Date of Award


Document Type


Degree Name

Doctor of Philosophy


Seventh-day Adventist Theological Seminary


Religion, Old Testament Studies PhD

First Advisor

Roy E. Gane

Second Advisor

Richard M. Davidson

Third Advisor

Jacques B. Doukhan


Many studies have explored the seventh-day Sabbath in the Pentateuch from historical-critical, theological, and historical perspectives. However, systematic contextual exegesis and close reading of the pentateuchal Sabbath texts have been neglected. This dissertation investigates literary features of these passages in their respective contexts and develops an integrated Sabbath theology from the viewpoint of the Pentateuch as a whole.

In chapter 1, an overview of literature on the biblical Sabbath introduces the topic and describes the methodology of the study. Chapters 2 to 5 explore specific contextual, stylistic, and linguistic elements of the pentateuchal Sabbath pericopes, which contribute to expression of their theological concepts. Chapter 2 analyzes the creation Sabbath (Gen 2:1-3). Chapter 3 investigates other narrative passages involving the Sabbath (Exod 16:1-36 and Num 15:32-36). Chapter 4 examines Sabbath laws (Exod 20:8-11; 23:12; 34:21; Deut 5:12-15). Chapter 5 focuses on the Sabbath in the context of the sanctuary (Exod 31:12-17; 35:2-3; Lev 23:3; 24:5-9; Num 28:9, 10). In chapter 6, a summary of the various literary features of the Sabbath texts and their interrelatedness leads to synthesis of theological aspects of the Sabbath. Chapter 7 presents the overall results of the study.

● DATA
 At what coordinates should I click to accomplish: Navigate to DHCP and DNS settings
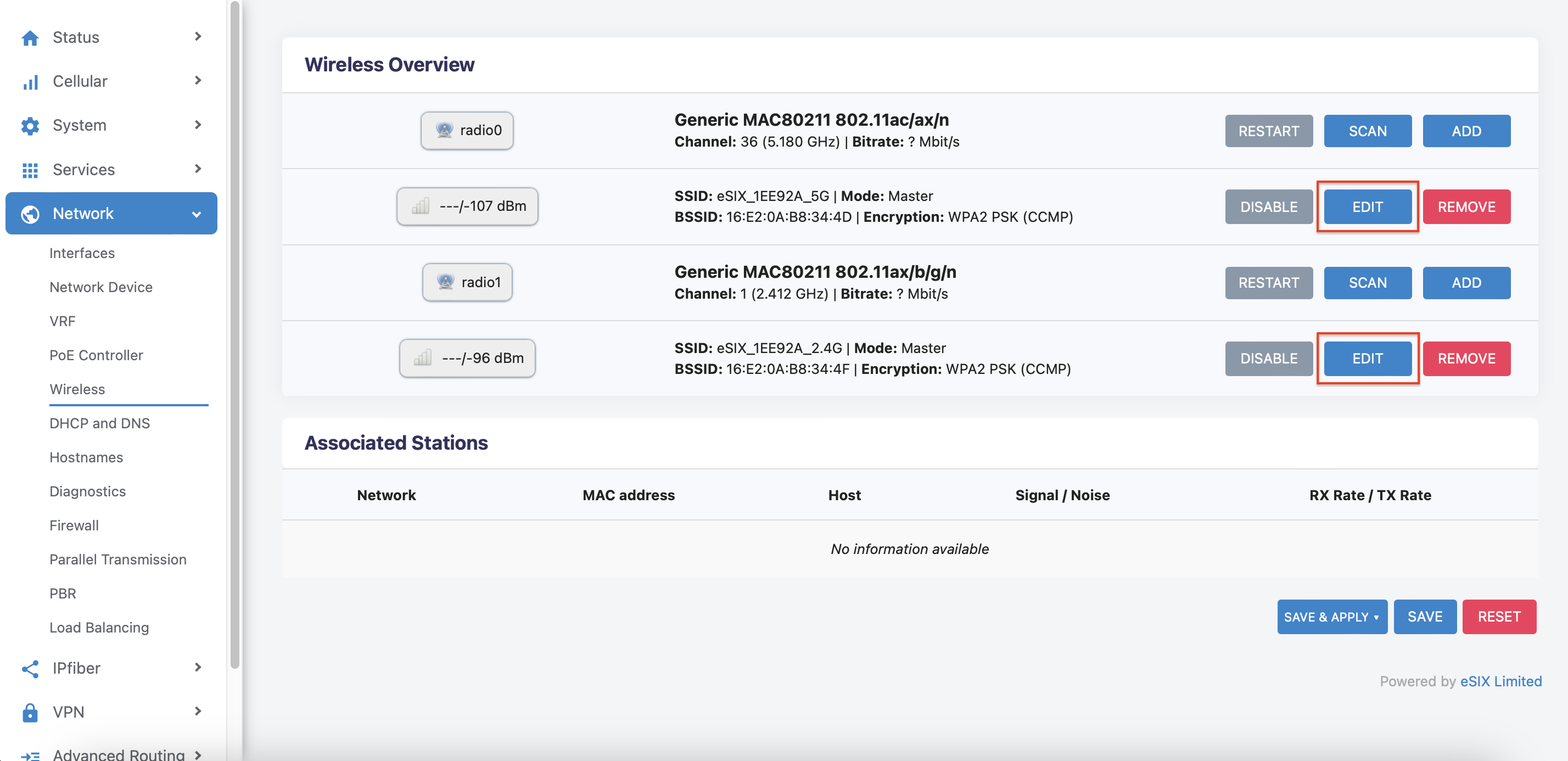click(99, 423)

● STATED EXERCISE 1
Summarize the dissertation abstract on the Sabbath in the Pentateuch in two sentences.
● STATED EXERCISE 2
Pick up the dissertation abstract on the Sabbath in the Pentateuch after its final sentence and continue it.

● OUTPUT 1
Because systematic contextual exegesis and close reading of the pentateuchal Sabbath texts have been neglected, this dissertation examines the literary features of those passages in their contexts and develops an integrated Sabbath theology from the viewpoint of the Pentateuch as a whole. After chapter 1 surveys the literature and describes the methodology, chapters 2 to 5 analyze the creation Sabbath, the other Sabbath narratives, the Sabbath laws, and the Sabbath in the context of the sanctuary; chapter 6 synthesizes the theological aspects, and chapter 7 presents the overall results.

● OUTPUT 2
The Sabbath encapsulates and reveals God's presence in the world, regardless of its nature and condition. The Sabbath was introduced by divine cessation from work in order for holiness to enter the world for the benefit of all humanity. Holiness is the essence of the divine-human relationship, which enables human beings to fully become what they were created to be: the image of the Creator. In its rhythmic recurrence, the Sabbath signifies the Creator's constant presence in the world and his care for it. Since the Fall into sin, the Sabbath liberates people from oppressive regimes of man-made gods; it places them in proper relationships with each other; it relieves their attitude toward work in a society exhausted and stressed by hard labor; and it testifies to the sacred design in time and space whereby they can recognize and emulate the Maker of all. Thus the Sabbath is an important part of God's program for restoring imago Dei in fallen human beings.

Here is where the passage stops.